### EXTRACT TO READ
══════
Bitcoin's shrinking exchange float is back. The macro tape this time isn't.
Santiment's July 2026 read on bitcoin and ether reserves is the thinnest since 2017 and 2015. Whether that still means what it used to is now the harder question.

On 9 July 2026, the blockchain analytics firm Santiment reported that bitcoin sitting on centralised exchanges has fallen to its lowest level since 2017, and ether to its lowest since 2015. The headline was a familiar one for anyone who lived through the last two cycles. The chart underneath it is not.
For most of the past decade, a shrinking exchange float was treated as a quiet structural tell. Coins move off venues, into cold storage, into yield wrappers, into ETFs, into treasuries — and the marginal seller thins out. By that logic, this July's print should be unambiguously bullish. The market is not behaving as though it is.
The classic read, and what it used to predict
The textbook version runs like this: when supply tightens on the venues where price is actually set, the order book loses its cushion. A smaller pool of liquid supply is more sensitive to demand pulses. ETF inflows, a single large corporate treasury move, or a futures basis blowout can all clear the bid faster than they would against a thicker book. That mechanism was visible in the 2020–2021 advance and again, in muted form, through parts of the 2024 cycle.
A separate indicator, tracked by Cointelegraph's 8 July 2026 market analysis, points the same direction. A bitcoin moving-average derivative has re-entered a zone that last triggered at the end of the 2022 bear market. The phrase used in that analysis — "textbook Bitcoin bottom" — is doing a lot of work, but the underlying observation is sober: short-term trend signals are aligning with the longer-term on-chain tightening that Santiment is reporting.
Why this cycle reads differently
The float is thinner, but the venues are no longer the only place price is set. Spot bitcoin and ether ETFs in the United States have absorbed enough flow that a meaningful share of marginal demand now lands in vehicles that do not show up as exchange balances. Treasury allocations by public companies — a category that did not meaningfully exist at scale before 2024 — sit in custodian wallets that are invisible to a Santiment-style exchange scrape. The same is true of the staking and restaking wrappers that have absorbed ether over the past eighteen months. The float has not evaporated; it has migrated into accounts the indicator does not count.
══════
### DATA TO EXAMINE
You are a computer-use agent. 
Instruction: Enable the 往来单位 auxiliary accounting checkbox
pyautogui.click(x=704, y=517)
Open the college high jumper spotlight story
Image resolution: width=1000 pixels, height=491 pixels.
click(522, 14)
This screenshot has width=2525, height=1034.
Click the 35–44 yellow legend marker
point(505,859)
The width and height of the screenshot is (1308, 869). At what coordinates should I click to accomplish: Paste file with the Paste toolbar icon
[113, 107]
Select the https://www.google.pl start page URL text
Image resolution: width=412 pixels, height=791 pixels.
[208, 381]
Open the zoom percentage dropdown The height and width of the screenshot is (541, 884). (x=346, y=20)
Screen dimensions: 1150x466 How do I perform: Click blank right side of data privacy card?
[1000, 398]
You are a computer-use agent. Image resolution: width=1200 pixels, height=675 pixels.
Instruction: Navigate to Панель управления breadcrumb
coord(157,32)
══════
### PROMPT 1
Name every destination that the article on bitcoin's shrinking exchange float says coins move into after leaving venues.
### PROMPT 2
Carry on the article on bitcoin's shrinking exchange float from its last sentence.

### EXERCISE RESPONSE 1
- Cold storage
- Yield wrappers
- ETFs
- Treasuries

### EXERCISE RESPONSE 2
That migration changes the elasticity of supply. A thin float used to mean that any bid shock had nowhere to go but through price. Today, the same thin float coexists with deep, off-exchange liquidity pools that can absorb flows the on-chain screen cannot see. The 2020-era certainty — less on-exchange supply equals more upside leverage — assumes that the missing supply is being held by patient hands. Some of it is. Some of it is one withdrawal away from becoming sell pressure the moment basis inverts.
What would actually confirm the bull case
Three things, none of them about exchange balances on their own. First, ETF net inflows sustained across more than a single fortnight, not a single banner day. Second, a futures basis that holds positive across the front two quarters without violent squeezes, the kind of curve that signals real directional demand rather than basis trades recycling collateral. Third, and most under-priced, a stablecoin supply base that grows in step with the apparent risk-on move. The 2021 advance was accompanied by a doubling of dollar stablecoin issuance over six months. If the next leg higher is genuine, the dollar plumbing underneath it has to widen with it. A thinner exchange float with a flat stablecoin base is the configuration of a market being thinned out, not one being bid up.
The macro tape also matters more this time than it did in 2020. Then, bitcoin was still trading as a quasi-independent risk asset. Through 2024 and into 2026, the correlation between BTC and US tech beta, and between BTC and the dollar funding complex, has tightened. A tightening on-chain float does not insulate the price from a rates regime shift or a broad de-risking event. It may, in fact, amplify one — thinner books cut both ways.
Stakes, and what to watch into the autumn
If the textbook read holds, the next leg comes on ETF demand and a basis curve that stays constructive through the September macro print window. If it does not, the same data points — low exchange supply, a triggered moving-average signal — become evidence of a market that has been steadily offloading inventory into deeper, quieter pools rather than into committed hands. The next six weeks of ETF flow data, plus the September quarterly futures roll, will do more to settle the question than another month of exchange-balance charts.
What remains genuinely uncertain is how much of the off-exchange float is being held with conviction and how much is parked in structures that can be unwound quickly. The sources do not specify that breakdown. Until they do, the thinnest exchange float since 2017 is a condition worth noting, not a verdict worth trading on.
Desk note: Monexus treated Santiment's 9 July print and Cointelegraph's 8 July moving-average analysis as complementary on-chain signals rather than as stand-alone calls. The piece emphasises market structure over directional prediction — a thinner float does not, on its own, settle whether the next move is up or down.